1864 November 24 Letter to Robert Lewis Johnson

Title

1864 November 24 Letter to Robert Lewis Johnson

Description

There will not be trains sent to aid the immigration in 1865. Brethren go against counsel and sell their wheat to peddlers at low prices.

Type

Correspondence

Sender

Brigham Young

Recipient

Robert Lewis Johnson

Date

1864 November 24

Location

Great Salt Lake City
Fountain Green, San Pete County

Number of Pages

2

Subject

Business Matters
Emigration
Financial Matters

Item sets

363 - 364

President's Office,
G. S. L. City, Nov. 24th, 1864.

Bishop Robert

Lewis Johnson,
Fountain Green, San Pete Co.

Dear Brother,

Your favor of the 21st instant, has just come to hand and the items contained therein have been duly noted.
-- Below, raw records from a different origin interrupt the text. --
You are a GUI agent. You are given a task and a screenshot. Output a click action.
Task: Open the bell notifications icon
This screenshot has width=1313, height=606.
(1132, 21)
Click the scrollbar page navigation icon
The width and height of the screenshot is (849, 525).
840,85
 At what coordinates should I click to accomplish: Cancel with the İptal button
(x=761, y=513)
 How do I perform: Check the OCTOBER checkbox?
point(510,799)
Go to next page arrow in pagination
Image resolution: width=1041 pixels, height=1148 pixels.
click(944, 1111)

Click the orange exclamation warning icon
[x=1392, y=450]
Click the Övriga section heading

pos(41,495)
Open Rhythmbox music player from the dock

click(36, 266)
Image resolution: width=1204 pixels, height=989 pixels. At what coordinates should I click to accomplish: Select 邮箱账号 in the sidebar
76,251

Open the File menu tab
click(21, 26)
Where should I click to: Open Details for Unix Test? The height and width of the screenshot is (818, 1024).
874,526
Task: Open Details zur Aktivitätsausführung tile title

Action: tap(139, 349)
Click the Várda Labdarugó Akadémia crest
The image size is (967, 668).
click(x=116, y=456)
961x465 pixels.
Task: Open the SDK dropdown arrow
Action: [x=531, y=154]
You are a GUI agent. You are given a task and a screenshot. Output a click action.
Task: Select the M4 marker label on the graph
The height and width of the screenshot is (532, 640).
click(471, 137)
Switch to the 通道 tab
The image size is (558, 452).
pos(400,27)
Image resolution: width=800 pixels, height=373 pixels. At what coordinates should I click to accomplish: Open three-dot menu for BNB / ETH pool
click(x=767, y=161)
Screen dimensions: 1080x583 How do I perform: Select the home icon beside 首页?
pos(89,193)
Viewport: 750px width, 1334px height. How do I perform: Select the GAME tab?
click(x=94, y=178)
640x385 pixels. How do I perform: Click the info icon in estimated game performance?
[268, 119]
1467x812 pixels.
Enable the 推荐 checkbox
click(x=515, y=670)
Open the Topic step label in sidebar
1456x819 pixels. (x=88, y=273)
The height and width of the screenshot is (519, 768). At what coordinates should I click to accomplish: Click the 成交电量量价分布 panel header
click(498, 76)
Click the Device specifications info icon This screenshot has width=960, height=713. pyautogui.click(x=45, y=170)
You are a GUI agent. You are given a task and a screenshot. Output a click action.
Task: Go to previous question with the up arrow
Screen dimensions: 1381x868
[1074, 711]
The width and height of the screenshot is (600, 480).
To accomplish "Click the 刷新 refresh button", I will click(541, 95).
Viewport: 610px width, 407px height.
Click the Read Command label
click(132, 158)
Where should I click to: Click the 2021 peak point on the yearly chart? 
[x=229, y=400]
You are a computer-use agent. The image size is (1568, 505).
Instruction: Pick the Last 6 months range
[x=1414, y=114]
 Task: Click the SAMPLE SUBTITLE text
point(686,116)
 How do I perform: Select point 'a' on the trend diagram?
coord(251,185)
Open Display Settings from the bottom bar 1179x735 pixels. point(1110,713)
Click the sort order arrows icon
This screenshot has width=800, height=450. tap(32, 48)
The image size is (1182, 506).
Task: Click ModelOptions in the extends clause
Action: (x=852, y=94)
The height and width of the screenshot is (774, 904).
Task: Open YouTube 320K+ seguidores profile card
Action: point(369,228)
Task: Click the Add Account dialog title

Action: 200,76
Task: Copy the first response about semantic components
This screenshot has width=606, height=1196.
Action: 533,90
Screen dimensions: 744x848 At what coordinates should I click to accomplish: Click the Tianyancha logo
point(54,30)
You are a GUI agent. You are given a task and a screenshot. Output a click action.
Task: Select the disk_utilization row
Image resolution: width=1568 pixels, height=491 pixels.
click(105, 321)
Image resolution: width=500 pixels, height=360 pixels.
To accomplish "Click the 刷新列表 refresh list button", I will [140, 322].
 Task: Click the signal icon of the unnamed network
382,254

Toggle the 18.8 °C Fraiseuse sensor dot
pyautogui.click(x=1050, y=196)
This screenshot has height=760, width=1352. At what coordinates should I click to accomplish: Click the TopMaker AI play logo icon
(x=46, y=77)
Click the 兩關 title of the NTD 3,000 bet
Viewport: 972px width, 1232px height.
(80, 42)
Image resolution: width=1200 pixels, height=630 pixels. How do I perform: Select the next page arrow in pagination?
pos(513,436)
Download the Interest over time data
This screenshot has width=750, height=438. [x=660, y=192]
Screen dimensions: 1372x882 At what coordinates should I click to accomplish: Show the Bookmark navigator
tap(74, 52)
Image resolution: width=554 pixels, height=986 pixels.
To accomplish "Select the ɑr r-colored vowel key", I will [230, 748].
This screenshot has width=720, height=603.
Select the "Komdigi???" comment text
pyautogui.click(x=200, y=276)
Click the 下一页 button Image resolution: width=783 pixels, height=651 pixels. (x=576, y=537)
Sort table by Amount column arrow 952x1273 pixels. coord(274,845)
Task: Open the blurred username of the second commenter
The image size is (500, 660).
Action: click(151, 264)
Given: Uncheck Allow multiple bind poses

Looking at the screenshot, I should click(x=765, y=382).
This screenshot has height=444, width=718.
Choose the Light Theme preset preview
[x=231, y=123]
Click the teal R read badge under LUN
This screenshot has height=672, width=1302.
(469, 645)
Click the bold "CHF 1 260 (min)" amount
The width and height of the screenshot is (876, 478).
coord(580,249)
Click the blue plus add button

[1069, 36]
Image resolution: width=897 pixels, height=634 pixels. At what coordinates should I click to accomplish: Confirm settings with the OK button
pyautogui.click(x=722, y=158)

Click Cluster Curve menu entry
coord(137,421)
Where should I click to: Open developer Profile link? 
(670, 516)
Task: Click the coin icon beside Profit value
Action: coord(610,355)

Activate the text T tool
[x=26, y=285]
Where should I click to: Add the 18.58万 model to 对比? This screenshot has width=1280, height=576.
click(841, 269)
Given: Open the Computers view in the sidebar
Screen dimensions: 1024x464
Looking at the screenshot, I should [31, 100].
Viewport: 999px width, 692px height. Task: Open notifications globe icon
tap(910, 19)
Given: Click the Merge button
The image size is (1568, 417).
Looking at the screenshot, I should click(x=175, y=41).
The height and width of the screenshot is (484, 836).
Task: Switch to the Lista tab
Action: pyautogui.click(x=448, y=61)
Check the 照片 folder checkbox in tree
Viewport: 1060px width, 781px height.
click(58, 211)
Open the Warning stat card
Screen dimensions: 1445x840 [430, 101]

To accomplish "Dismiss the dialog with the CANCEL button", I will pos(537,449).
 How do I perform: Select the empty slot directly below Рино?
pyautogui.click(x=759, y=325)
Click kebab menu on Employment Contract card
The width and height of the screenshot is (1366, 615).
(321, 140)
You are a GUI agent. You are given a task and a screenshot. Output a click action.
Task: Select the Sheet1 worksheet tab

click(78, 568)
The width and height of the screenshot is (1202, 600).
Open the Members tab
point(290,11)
There will be no emigration from Europe this coming Season by the aid of the Church teams going to the Frontiers to help the poor across the Plains. Those who emigrate will have to do so by their own means from Europe to this point. If any person wishes to send means to friends, nothing but gold will answer to be paid into the Office here.

You inform me that some of the brethren are selling their wheat to peddlers at a very low rate. If the brethren will sell heir Wheat to peddlers and others at low figures, after all the counsel, so often repeated, which has been given upon that subject, they can sell it, and we will let them go. If they will not help us, by keeping their Wheat and not selling it to peddlers, when our sole object is to help them, the gougers can gouge them. Giving the counsel wich we have given, and taking the pains which we have done upon this matter, is no profit to us; but, on the contrary, costs us time and trouble. I wish you to take the names of those who sell their Wheat, as you describe, that they may be known, and when they want bread that the cause of their destitution may also be known. This course I would like the Bishops in all the Wards to take.

I do not wish to buy either Wheat or Oats.